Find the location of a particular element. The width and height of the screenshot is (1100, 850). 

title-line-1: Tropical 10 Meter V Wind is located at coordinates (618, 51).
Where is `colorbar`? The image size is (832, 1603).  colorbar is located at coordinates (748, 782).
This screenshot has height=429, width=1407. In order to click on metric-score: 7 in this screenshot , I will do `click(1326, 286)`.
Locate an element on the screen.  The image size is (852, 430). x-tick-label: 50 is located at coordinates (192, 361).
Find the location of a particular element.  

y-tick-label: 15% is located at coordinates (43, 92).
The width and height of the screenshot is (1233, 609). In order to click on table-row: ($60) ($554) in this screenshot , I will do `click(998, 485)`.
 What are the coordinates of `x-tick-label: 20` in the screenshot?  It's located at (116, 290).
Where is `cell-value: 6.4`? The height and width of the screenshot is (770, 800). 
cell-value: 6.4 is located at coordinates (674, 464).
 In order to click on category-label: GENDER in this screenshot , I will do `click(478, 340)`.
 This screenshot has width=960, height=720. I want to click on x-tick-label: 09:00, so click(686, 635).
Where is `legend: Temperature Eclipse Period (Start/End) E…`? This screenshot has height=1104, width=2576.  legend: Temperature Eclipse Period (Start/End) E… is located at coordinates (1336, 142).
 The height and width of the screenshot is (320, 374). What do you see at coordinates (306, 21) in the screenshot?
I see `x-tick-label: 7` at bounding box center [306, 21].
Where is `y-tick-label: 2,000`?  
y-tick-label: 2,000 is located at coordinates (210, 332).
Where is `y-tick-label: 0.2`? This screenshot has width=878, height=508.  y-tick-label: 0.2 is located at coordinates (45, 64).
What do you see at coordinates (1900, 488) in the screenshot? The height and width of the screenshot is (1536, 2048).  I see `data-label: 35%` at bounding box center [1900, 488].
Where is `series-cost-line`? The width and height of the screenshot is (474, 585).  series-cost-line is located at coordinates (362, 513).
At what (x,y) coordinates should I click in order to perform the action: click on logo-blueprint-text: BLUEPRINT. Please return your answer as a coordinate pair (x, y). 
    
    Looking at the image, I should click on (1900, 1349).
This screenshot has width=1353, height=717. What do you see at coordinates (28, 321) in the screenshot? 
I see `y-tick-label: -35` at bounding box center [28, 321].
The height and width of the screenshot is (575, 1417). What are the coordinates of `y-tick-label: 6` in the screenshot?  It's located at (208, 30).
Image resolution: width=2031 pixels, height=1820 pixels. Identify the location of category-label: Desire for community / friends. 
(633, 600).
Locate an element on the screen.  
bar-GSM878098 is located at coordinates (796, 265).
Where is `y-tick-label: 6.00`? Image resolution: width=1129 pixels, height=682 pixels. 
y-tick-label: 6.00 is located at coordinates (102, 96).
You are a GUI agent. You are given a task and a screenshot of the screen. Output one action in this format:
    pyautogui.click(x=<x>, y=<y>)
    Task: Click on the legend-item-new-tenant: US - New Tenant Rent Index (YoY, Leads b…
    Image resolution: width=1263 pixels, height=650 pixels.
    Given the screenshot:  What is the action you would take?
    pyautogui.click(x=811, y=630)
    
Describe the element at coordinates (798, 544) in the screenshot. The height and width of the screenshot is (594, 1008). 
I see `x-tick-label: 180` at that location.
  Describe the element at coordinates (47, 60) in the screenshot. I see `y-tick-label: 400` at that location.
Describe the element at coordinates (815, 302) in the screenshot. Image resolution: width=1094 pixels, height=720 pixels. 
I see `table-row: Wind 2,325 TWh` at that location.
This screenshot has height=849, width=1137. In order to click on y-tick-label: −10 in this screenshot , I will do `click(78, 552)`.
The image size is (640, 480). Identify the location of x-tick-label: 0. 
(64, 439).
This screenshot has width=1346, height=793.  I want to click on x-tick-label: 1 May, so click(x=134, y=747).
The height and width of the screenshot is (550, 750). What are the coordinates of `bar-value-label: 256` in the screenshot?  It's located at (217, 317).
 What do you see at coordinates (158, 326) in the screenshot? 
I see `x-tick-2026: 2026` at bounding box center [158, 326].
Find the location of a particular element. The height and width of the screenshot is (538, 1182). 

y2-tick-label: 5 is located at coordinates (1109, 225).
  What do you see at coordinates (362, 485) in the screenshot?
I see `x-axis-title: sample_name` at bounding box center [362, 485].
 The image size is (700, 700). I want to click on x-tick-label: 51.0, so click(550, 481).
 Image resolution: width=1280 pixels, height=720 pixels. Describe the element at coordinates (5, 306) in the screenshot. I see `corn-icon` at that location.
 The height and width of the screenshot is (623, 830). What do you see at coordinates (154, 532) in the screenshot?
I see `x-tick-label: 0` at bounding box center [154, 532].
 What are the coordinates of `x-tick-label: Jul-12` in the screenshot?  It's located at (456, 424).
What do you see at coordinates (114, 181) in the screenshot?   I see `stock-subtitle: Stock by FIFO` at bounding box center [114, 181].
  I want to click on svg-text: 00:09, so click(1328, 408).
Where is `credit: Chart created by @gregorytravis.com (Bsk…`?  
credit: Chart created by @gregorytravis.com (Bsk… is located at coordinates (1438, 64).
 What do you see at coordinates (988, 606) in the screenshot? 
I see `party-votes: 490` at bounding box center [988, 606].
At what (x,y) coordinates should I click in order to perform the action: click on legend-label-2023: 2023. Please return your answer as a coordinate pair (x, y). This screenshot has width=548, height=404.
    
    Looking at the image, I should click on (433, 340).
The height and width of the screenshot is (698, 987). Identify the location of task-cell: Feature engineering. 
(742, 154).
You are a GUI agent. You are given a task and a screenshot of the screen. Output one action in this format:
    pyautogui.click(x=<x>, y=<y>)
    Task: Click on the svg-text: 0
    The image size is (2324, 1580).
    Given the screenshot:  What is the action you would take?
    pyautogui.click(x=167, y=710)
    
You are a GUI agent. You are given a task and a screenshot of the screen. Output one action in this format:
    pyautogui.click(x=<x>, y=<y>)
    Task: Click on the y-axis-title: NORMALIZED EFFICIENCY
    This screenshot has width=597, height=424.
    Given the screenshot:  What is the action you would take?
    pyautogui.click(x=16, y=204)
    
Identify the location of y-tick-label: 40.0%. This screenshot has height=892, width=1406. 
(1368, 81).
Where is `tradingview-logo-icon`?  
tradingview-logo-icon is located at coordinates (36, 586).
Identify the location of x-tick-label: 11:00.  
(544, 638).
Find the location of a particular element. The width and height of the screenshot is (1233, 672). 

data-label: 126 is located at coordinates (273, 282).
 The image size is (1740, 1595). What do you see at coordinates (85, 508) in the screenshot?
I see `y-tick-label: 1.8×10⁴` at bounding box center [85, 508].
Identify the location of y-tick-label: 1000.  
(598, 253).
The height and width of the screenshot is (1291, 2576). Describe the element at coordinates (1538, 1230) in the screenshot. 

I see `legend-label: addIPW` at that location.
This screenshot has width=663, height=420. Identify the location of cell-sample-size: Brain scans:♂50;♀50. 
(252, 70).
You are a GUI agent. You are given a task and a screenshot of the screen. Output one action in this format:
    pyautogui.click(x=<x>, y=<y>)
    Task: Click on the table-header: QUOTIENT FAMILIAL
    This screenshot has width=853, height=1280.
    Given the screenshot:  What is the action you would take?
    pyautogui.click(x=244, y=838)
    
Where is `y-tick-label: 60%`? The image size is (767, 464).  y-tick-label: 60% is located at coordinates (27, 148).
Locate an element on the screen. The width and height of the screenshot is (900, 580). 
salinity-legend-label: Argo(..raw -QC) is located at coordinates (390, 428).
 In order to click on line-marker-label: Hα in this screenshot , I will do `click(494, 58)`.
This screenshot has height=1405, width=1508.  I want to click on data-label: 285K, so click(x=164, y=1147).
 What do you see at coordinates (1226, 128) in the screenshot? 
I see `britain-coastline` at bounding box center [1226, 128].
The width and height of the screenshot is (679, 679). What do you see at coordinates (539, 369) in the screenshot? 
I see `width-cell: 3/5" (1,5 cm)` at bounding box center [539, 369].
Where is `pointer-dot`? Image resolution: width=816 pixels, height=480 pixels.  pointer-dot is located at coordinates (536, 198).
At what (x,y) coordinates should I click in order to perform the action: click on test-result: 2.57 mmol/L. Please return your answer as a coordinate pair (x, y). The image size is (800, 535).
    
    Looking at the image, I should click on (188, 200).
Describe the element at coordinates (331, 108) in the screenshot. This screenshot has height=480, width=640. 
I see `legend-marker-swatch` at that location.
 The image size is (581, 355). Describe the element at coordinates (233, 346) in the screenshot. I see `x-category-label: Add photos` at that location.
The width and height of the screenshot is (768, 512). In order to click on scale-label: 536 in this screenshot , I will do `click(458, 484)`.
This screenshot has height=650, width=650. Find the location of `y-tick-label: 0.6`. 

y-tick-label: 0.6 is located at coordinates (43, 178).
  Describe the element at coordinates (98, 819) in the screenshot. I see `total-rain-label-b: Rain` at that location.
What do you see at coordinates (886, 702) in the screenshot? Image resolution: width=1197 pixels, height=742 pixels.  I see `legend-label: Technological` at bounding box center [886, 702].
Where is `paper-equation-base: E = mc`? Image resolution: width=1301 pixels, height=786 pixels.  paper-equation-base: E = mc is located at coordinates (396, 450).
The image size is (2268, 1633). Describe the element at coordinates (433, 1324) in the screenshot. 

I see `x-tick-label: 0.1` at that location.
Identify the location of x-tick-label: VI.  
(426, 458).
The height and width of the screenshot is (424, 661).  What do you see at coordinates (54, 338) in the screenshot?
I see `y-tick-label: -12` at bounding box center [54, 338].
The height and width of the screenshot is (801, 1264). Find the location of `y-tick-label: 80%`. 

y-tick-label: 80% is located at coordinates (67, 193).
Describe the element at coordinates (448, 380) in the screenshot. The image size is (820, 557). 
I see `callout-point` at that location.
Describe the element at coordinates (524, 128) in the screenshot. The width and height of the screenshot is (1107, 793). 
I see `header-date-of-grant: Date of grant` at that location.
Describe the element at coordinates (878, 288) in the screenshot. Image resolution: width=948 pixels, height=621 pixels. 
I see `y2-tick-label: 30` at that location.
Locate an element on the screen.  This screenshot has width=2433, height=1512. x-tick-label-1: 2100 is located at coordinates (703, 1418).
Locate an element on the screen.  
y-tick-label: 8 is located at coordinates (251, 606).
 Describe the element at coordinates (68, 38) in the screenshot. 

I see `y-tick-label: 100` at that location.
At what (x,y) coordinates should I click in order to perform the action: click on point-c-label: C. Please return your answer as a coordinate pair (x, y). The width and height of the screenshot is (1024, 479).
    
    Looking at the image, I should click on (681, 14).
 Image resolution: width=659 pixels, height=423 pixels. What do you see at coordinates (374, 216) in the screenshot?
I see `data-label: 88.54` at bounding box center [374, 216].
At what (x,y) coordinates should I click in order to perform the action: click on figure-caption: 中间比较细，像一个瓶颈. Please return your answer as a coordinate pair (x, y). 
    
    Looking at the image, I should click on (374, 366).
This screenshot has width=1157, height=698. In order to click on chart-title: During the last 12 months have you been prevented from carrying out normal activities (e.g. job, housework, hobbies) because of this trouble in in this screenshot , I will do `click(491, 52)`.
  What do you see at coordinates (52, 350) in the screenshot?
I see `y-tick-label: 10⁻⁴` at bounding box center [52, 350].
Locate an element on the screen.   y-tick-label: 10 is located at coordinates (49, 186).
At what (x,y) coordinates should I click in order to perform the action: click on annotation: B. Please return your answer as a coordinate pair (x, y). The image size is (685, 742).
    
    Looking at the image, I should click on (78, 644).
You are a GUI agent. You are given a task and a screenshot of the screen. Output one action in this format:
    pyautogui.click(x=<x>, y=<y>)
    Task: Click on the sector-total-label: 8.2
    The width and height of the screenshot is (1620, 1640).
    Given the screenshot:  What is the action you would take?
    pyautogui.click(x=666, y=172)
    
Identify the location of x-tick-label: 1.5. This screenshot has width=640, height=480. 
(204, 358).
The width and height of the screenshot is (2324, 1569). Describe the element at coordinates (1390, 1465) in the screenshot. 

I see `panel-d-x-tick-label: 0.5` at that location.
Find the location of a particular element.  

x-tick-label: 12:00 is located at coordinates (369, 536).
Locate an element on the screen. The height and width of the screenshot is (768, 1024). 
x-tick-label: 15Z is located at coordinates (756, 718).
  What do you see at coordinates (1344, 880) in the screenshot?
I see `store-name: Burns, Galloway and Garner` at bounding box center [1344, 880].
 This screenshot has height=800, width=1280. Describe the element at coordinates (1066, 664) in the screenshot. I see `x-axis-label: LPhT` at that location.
• • • •
_TO DO_
Can you lay out the stretch from the first line above through the one containing "cell-value: 6.4 is" as a Markdown table with columns headed No. and Line, leaving out blank lines?

_TASK OUTPUT_
| No. | Line |
|---|---|
| 1 | Find the location of a particular element. The width and height of the screenshot is (1100, 850).  |
| 2 | title-line-1: Tropical 10 Meter V Wind is located at coordinates (618, 51). |
| 3 | Where is `colorbar`? The image size is (832, 1603).  colorbar is located at coordinates (748, 782). |
| 4 | This screenshot has height=429, width=1407. In order to click on metric-score: 7 in this screenshot , I will do `click(1326, 286)`. |
| 5 | Locate an element on the screen.  The image size is (852, 430). x-tick-label: 50 is located at coordinates (192, 361). |
| 6 | Find the location of a particular element.   |
| 7 | y-tick-label: 15% is located at coordinates (43, 92). |
| 8 | The width and height of the screenshot is (1233, 609). In order to click on table-row: ($60) ($554) in this screenshot , I will do `click(998, 485)`. |
| 9 |  What are the coordinates of `x-tick-label: 20` in the screenshot?  It's located at (116, 290). |
| 10 | Where is `cell-value: 6.4`? The height and width of the screenshot is (770, 800).  |
| 11 | cell-value: 6.4 is located at coordinates (674, 464). |